## Data for this exercise
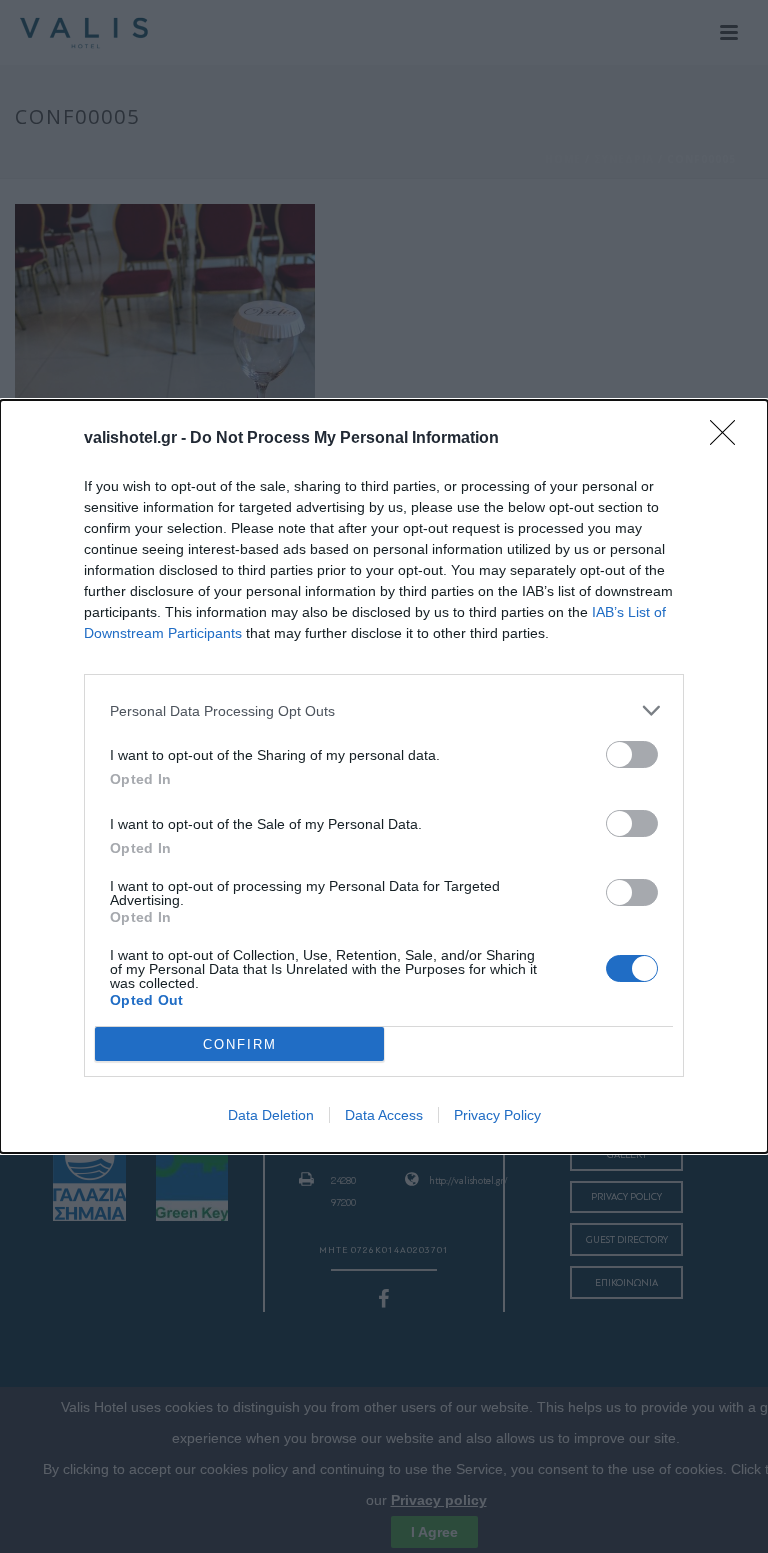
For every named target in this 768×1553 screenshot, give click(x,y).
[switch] (632, 754)
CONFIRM (240, 1044)
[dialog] (384, 776)
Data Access (384, 1115)
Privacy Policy (497, 1115)
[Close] (729, 439)
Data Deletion (271, 1115)
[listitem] (384, 710)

## Work task
Could you reproduce the entries verbatim, leaving out all pictures?

## Response below
For every named target in this 768×1553 screenshot, give click(x,y).
[switch] (632, 754)
CONFIRM (240, 1044)
[dialog] (384, 776)
Data Access (384, 1115)
Privacy Policy (497, 1115)
[Close] (729, 439)
Data Deletion (271, 1115)
[listitem] (384, 710)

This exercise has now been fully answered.